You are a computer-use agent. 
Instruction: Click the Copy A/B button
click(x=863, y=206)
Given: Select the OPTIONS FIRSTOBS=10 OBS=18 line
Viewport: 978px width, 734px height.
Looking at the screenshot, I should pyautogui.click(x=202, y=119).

──────────────────────────────

Reproduce every one of the records above word for word, keeping each line as it is.

▸ **WRITTEN REPLY**:
You are a computer-use agent. 
Instruction: Click the Copy A/B button
click(x=863, y=206)
Given: Select the OPTIONS FIRSTOBS=10 OBS=18 line
Viewport: 978px width, 734px height.
Looking at the screenshot, I should pyautogui.click(x=202, y=119).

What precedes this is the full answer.